■ **PROBLEM DESCRIPTION**
Nothing but the lines from the one with "Task: Click the red 1.0860 support label" through the final line of the entries should appear in the answer, copied exactly and without pictures.

= Beginning of Section =

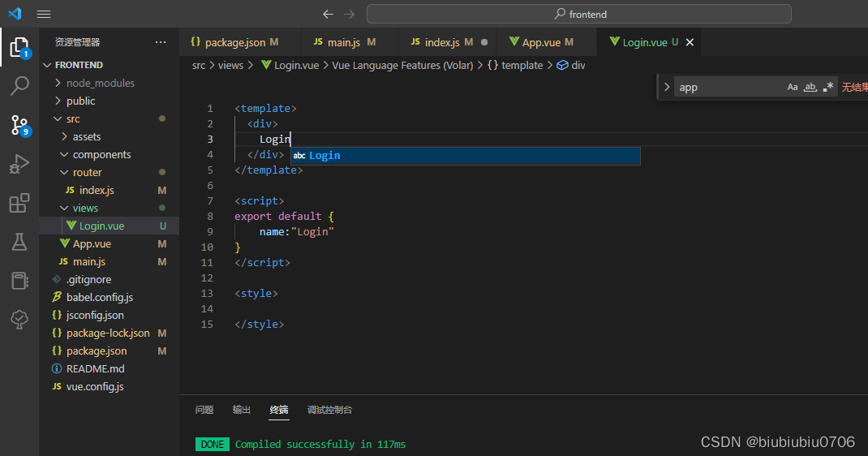Switch to the 问题 panel tab
Screen dimensions: 868x456
pyautogui.click(x=204, y=410)
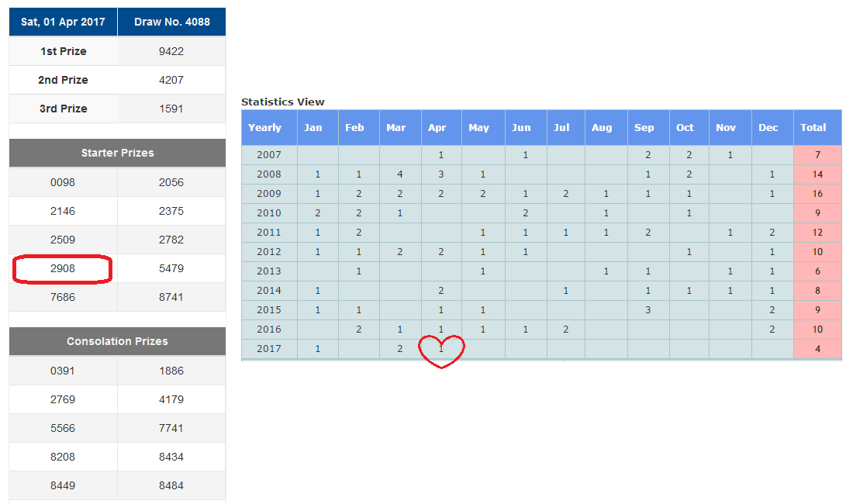Click the Sat, 01 Apr 2017 date header
Screen dimensions: 846x504
click(63, 22)
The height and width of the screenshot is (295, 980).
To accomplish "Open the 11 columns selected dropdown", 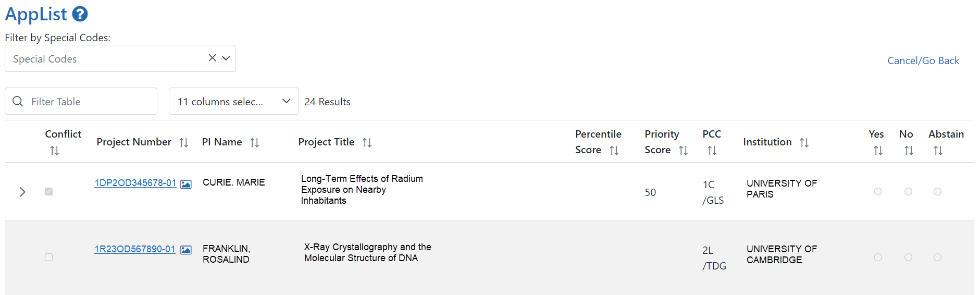I will (x=234, y=101).
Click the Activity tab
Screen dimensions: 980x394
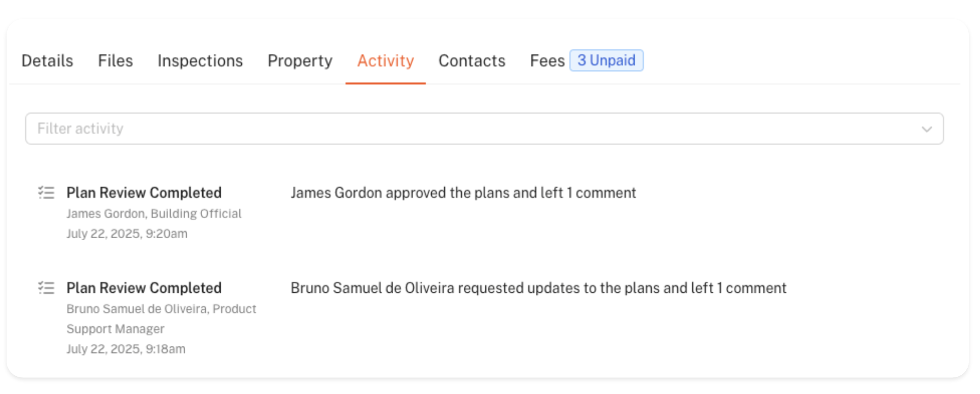coord(385,61)
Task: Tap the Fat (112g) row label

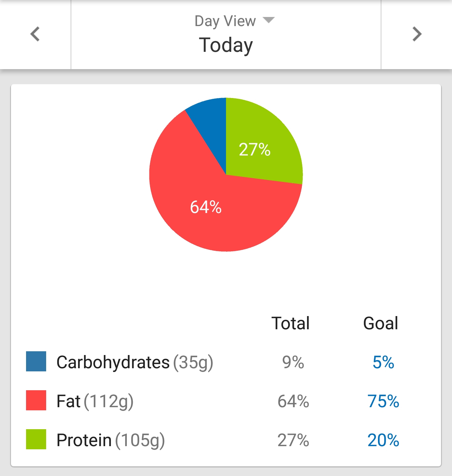Action: point(95,401)

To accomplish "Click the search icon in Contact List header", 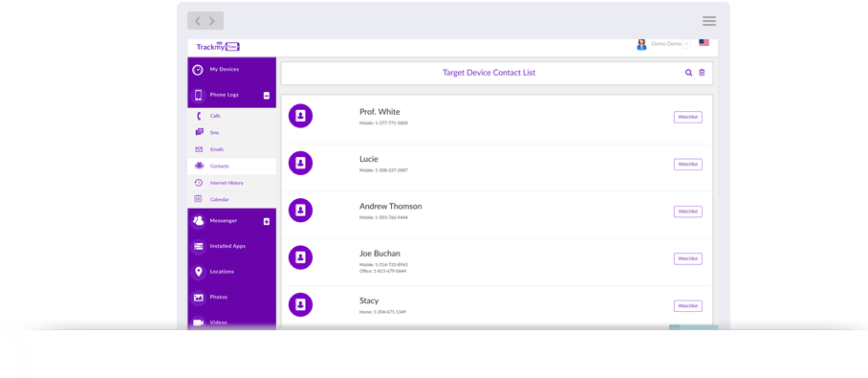I will pos(688,73).
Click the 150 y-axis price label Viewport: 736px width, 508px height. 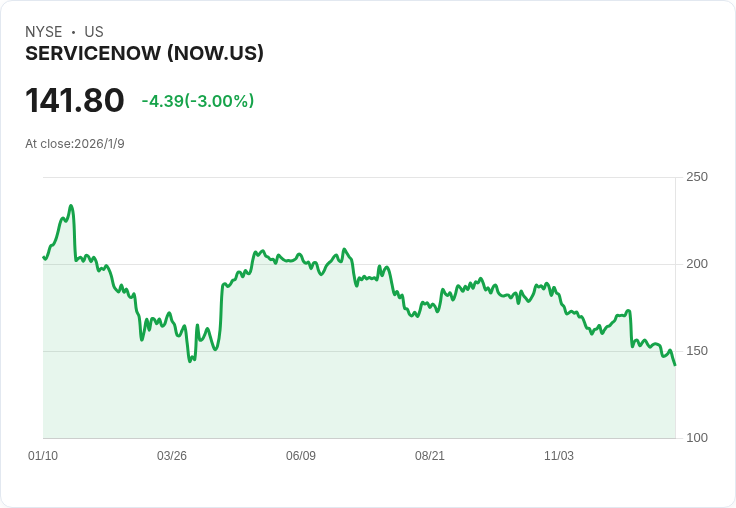pyautogui.click(x=697, y=351)
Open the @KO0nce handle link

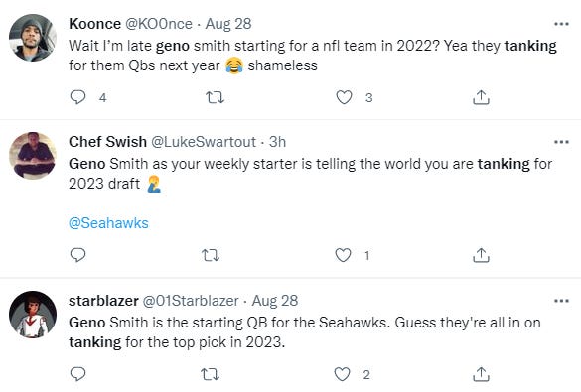pos(159,24)
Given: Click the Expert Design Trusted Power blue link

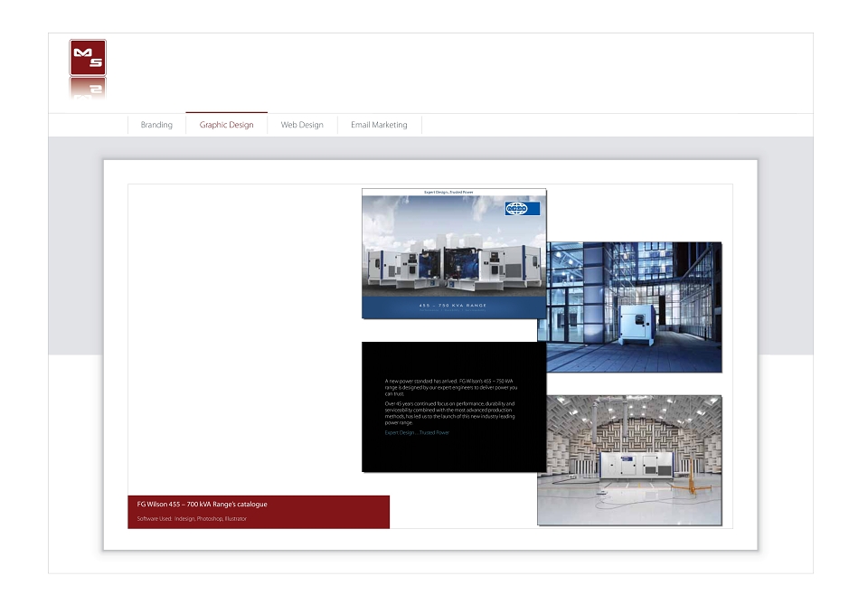Looking at the screenshot, I should pos(417,433).
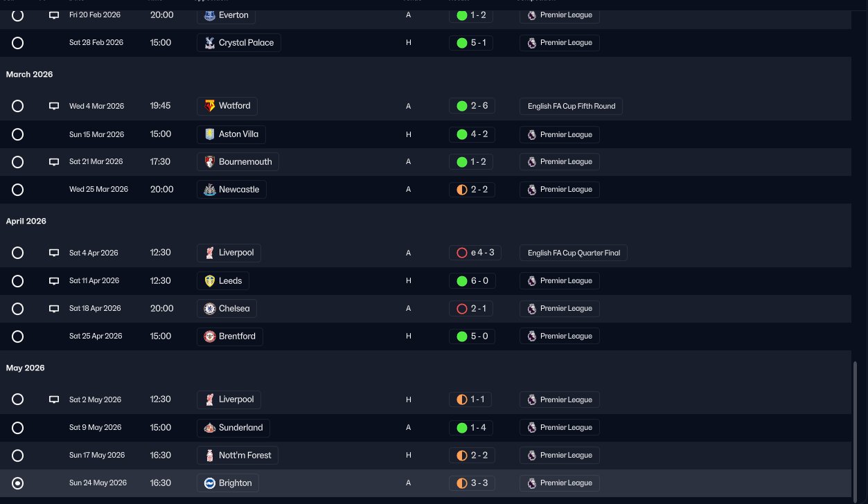Click the Watford club badge icon

(210, 106)
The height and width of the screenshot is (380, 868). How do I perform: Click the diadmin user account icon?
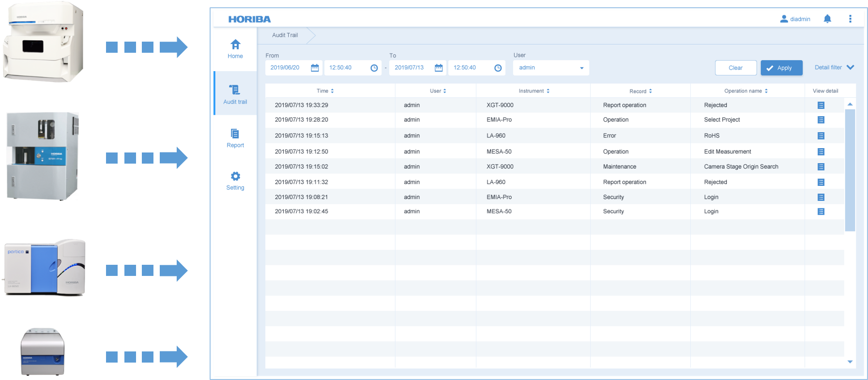[784, 19]
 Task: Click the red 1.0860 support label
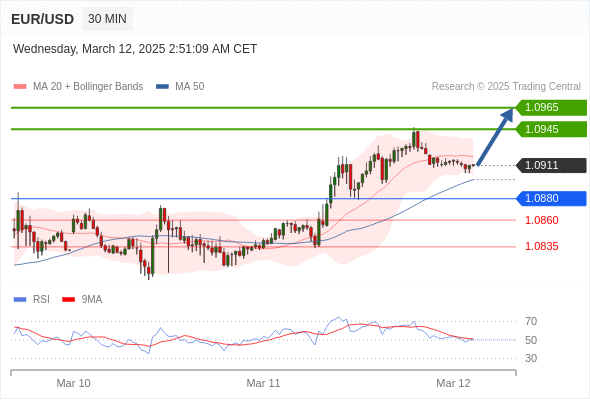pos(541,220)
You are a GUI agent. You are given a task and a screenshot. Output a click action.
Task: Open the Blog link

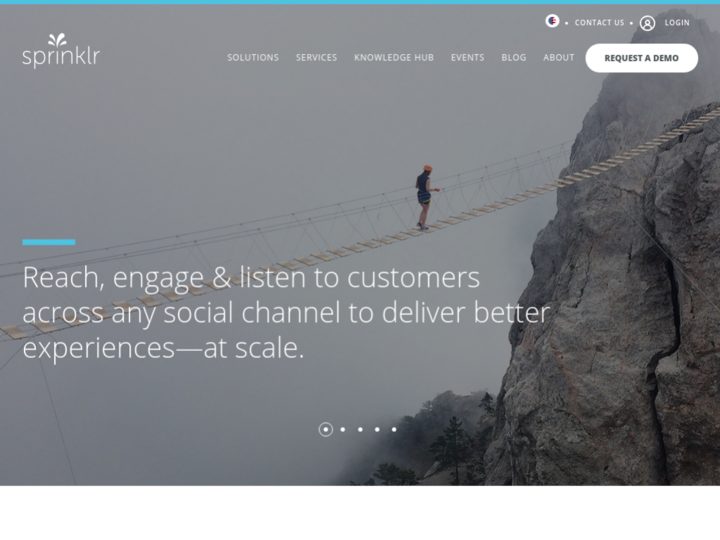click(x=514, y=58)
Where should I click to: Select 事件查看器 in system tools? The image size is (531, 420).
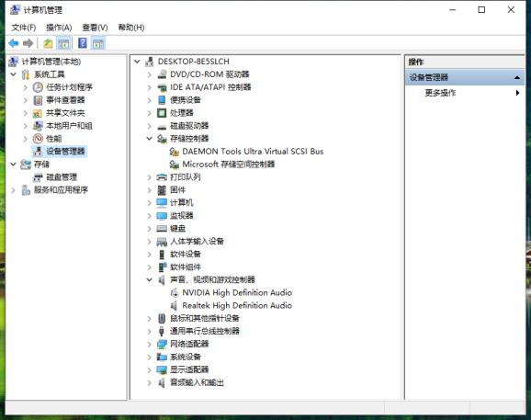65,100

= End of Section =

■ **ANSWER SPACE**
 Task: Click the red 1.0860 support label
pos(541,220)
You are a GUI agent. You are given a task and a screenshot. Output a click action.
Task: Open the Blog link

click(x=514, y=58)
Where should I click to: Select 事件查看器 in system tools? The image size is (531, 420).
65,100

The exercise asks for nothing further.